We present results of photometric lightcurve observations of asteroids carried out with the goal to detect the Yarkovsky-O'Keefe-Radzievskii-Paddack (YORP) effect. For an irregularly shaped asteroid the YORP can change the rotation period and the pole direction [1, 2]. The first detection of the YORP effect has been achieved for two near-Earth asteroids (NEAs): 54509 YORP [3, 4] (with diameter D = 0.1 km) and 1862 Apollo [5] (D = 1.4 km). Our observational program includes both NEAs and main-belt asteroids (MBAs). NEAs are the primary aim because of their close passage to the Earth and the Sun. This gives us a good possibility to observe these small bodies, which can acquire a remarkable change of rotation period caused by YORP effect during short enough time interval of several or tens years. The YORP detection for the NEAs requires enough photometry data to allow shape modeling and pole determination. Our observations include well-investigated NEAs with unusual lightcurves, which imply irregular shapes of the bodies, and they could be good candidates for YORP detection. We also started observations of NEAs with orbital periods close to the Earth's one, named "coorbitals", which can be observed every year in the same season and under the similar observational circumstances. The advantage is that we could acquire lightcurve annualy for several years, a good pre-requisite to detect the period change caused by the YORP effect. Young family members, which are small MBAs with diameters less 10 km and age less than 1 Myr, are also in our program. It has been shown that the observed spin rate and obliquity values of the Koronis family asteroids could be explained by means of the YORP effect [6, 7, 8]. Here we, however, do not expect immediate detection of the YORP effect but to determine rotation state (rotation period and pole distributions) right after disruption of the parent body.

Observations:

The CCD-observations have been carried out in standard Johnson-Cousins BVRI photometric system with 70-cm telescope at Chuguev Observing Station (Kharkiv, Ukraine), 1 -m and 2.6-m telescopes at Crimean Astrophysical Observatory (Simeiz/Nauchnij, Crimea, Ukraine), 60-cm and 1.5-m telescopes at Maidanak Observatory (Uzbekistan). Images are reduced in the standard way [9]. The photometry is usually done in R band with accuracy 0.02-0.03 mag or better. The primary aim of our lightcurve observations is to determine rotation period of asteroids. An asteroid is observed during each apparition on maximal interval of its visibility to obtain its rotation period with a high precision.

Results:

We present results of lightcurve observations of NEAs: 1620 Geographos, 1862 Apollo, 1980 Tezcatlipoca, 3103 Eger, 4954 Eric, 138175 2000 EE104; and young family members: 1270 Datura, 14627 Emilkowalski, and 21509 Lucascavin. The rotation periods, lightcurve amplitudes and reduced magnitudes of these asteroids have been obtained. In result, the YORP effect has been confirmed for 1862 Apollo [10] and newly detected for 1620 Geographos (Durech et al., in preparation). Short details of three of them are presented below.

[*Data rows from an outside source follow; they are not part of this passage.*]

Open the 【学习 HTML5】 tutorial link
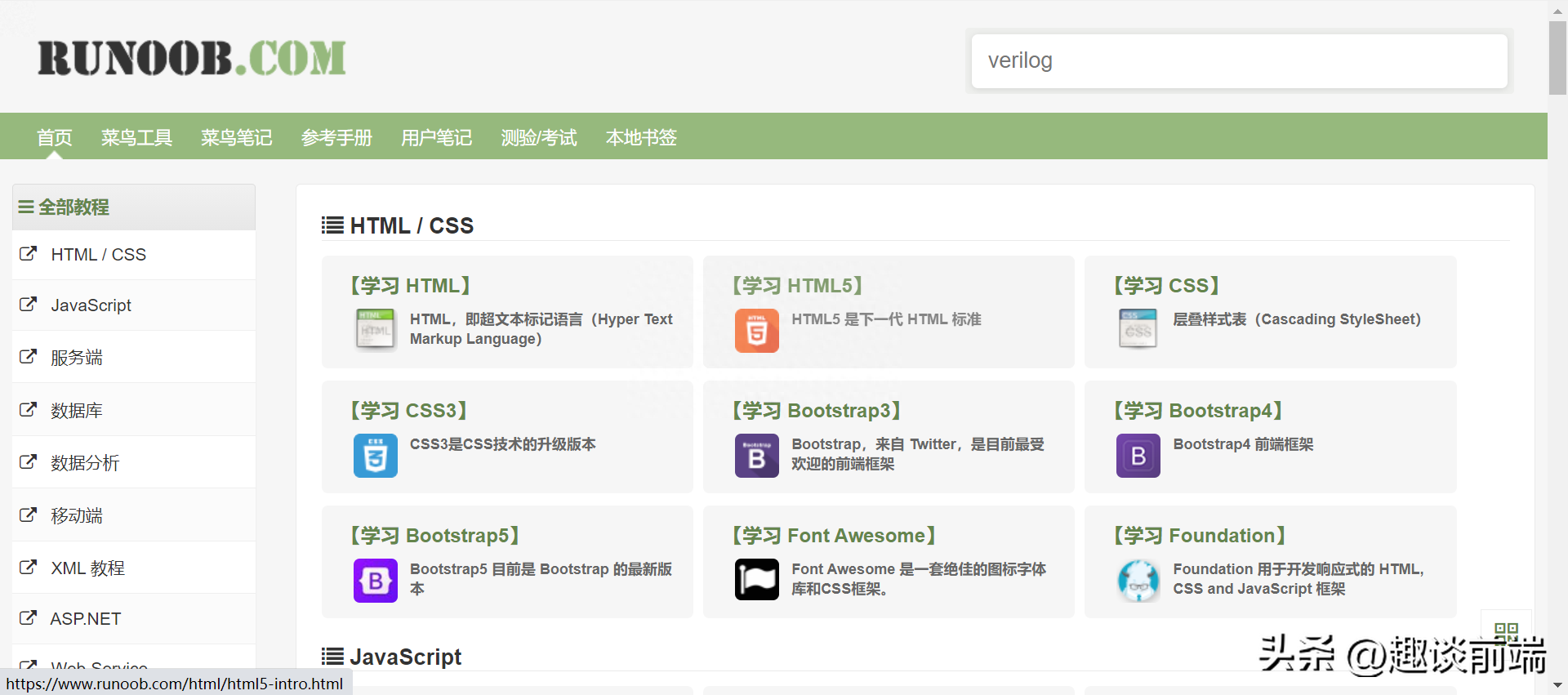 click(x=797, y=286)
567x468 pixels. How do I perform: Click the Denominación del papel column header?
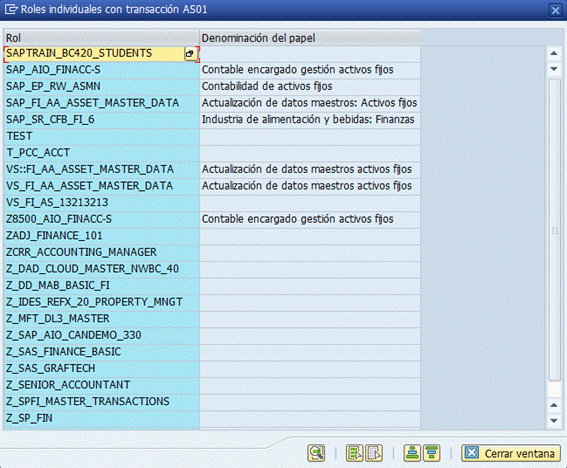[310, 38]
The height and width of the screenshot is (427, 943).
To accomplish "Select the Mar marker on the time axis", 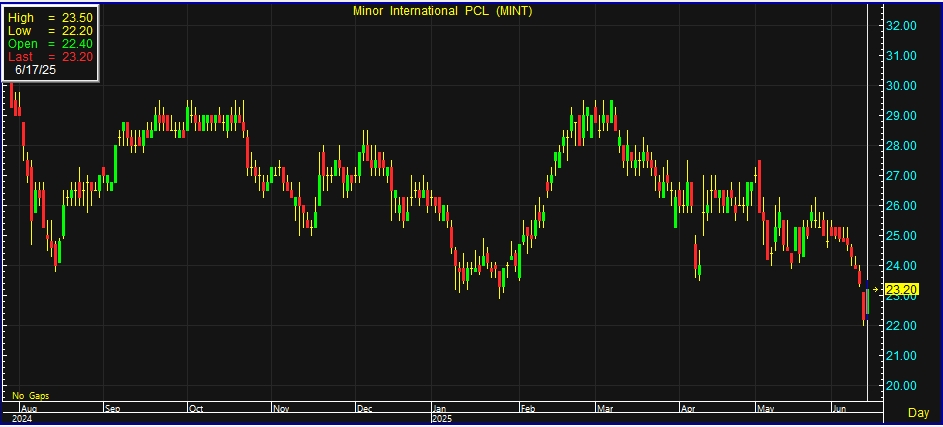I will (607, 409).
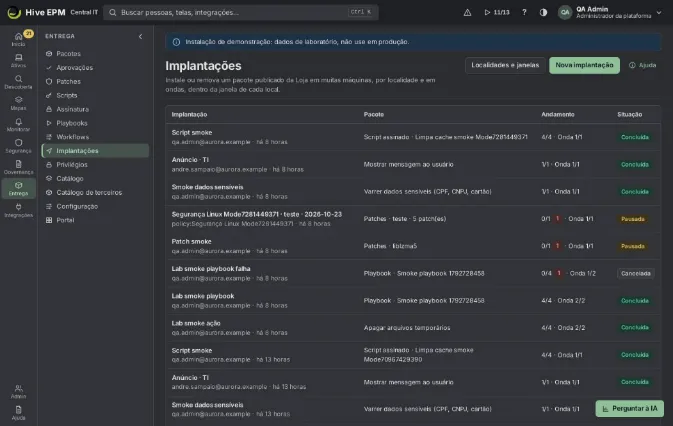The height and width of the screenshot is (426, 673).
Task: Click the alerts warning triangle icon
Action: point(467,12)
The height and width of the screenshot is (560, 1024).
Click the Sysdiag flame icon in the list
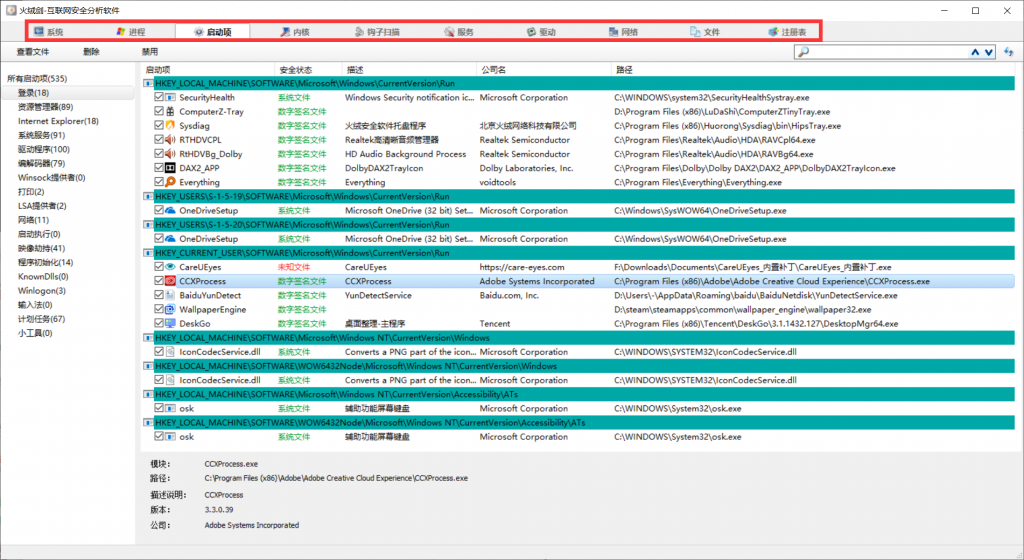170,126
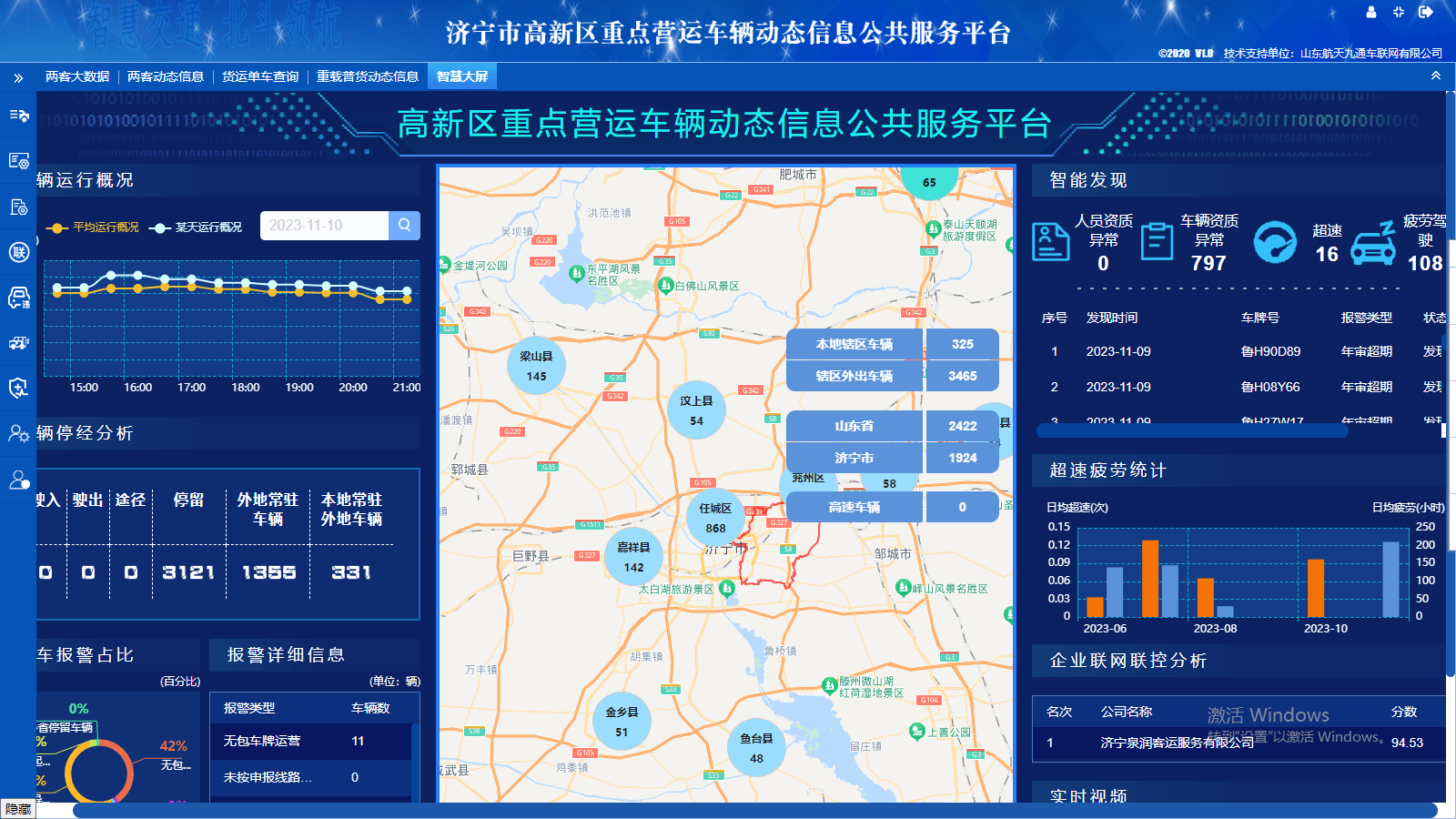Click the logout icon at top right

(x=1426, y=12)
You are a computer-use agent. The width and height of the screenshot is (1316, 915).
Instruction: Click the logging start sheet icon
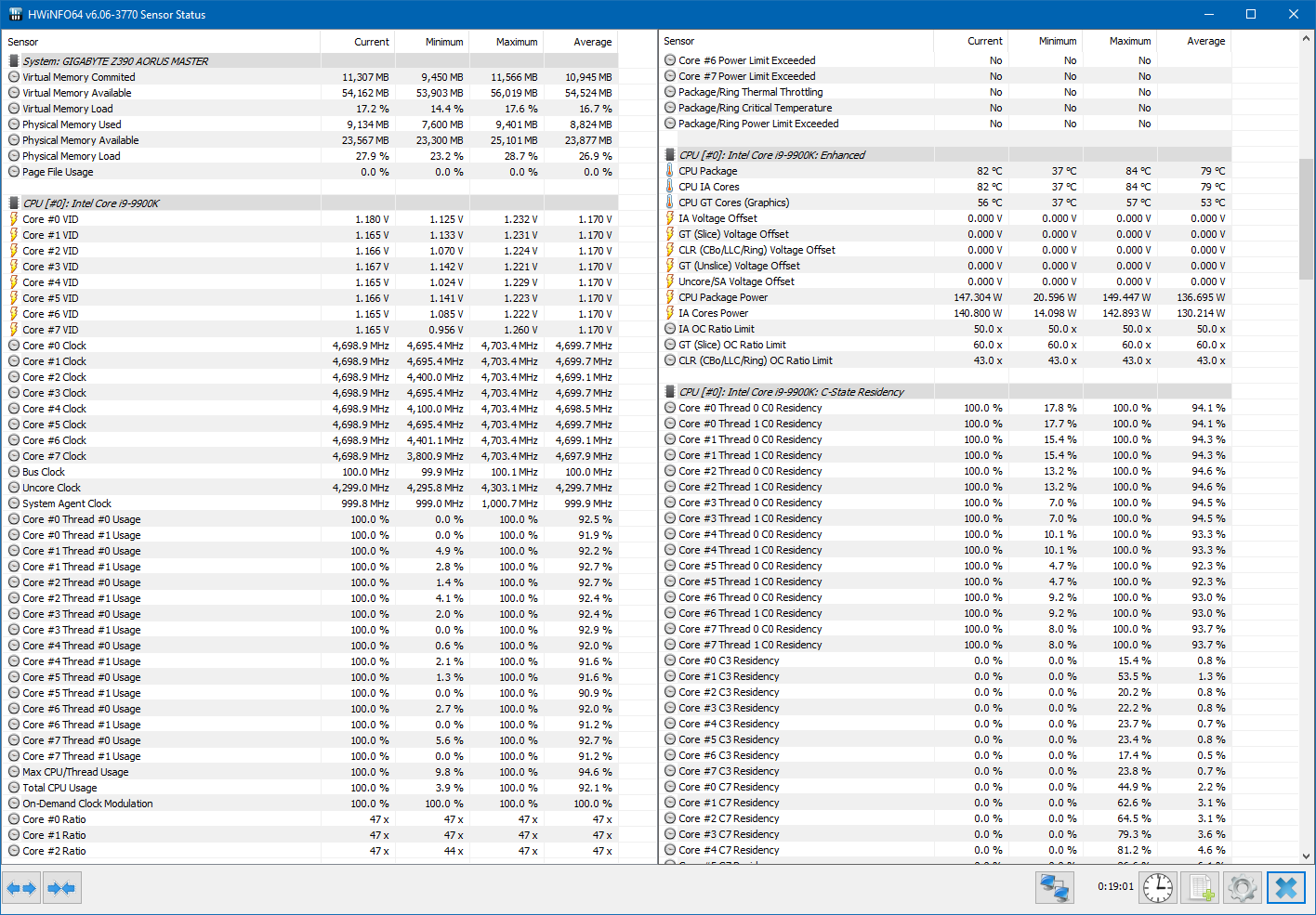[x=1201, y=888]
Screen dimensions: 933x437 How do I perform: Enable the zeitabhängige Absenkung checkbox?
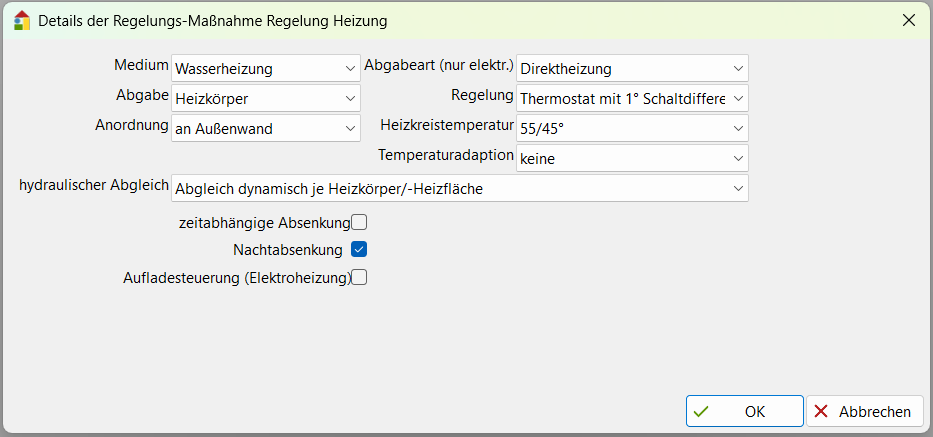tap(359, 222)
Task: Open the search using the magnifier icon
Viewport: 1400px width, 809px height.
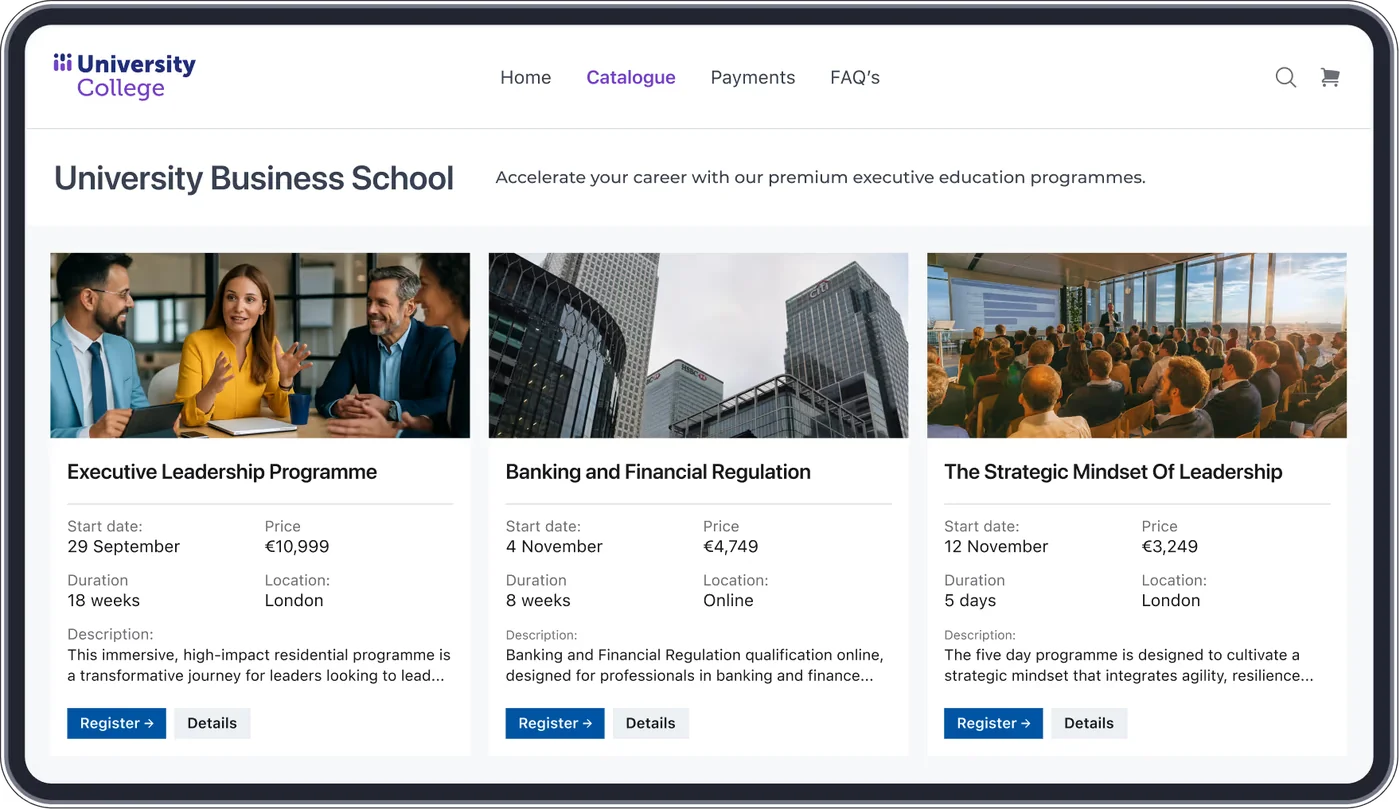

1862 Apollo. This asteroid is one of two NEAs which lightcurve observations have shown increasing sidereal rotation period that was explained by means of the YORP effect [5]. Our new observations at Kharkiv (70-cm telescope), Simeiz (1-m), and Maidanak (60-cm) in April 2007 have confirmed influence of the YORP effect on the rotation period of Apollo [10]. The composite lightcurve (Fig.1) constructed with period 3.0646 hrs shows an asymmetrical shape with some depression at one of maxima. The amplitude of the asteroid brightness variations is 0.26 mag.

Fig.1. Composite lightcurve of Apollo in April 2007.

1620 Geographos. This Earth-crossing asteroid was well studied during its apparitions in 1972 and 1993/94. We observed Geographos during 7 nights in January-March 2008 at Simeiz and Kharkiv. The composite lightcurve obtained in February 2008 is showed in Fig. 2. The rotation period 5.2224 hrs is determined. Magnitudes are reduced to zero phase angle with parameter G = 0.15. The amplitude of the lightcurve obtained at the phase angle 15 deg is 1.32 mag. With these new data, Geographos' rotation modeling reveals the YORP acceleration of the rotation period (Durech et al., in preparation).

Fig.2. Composite lightcurve of Geographos in February 2008.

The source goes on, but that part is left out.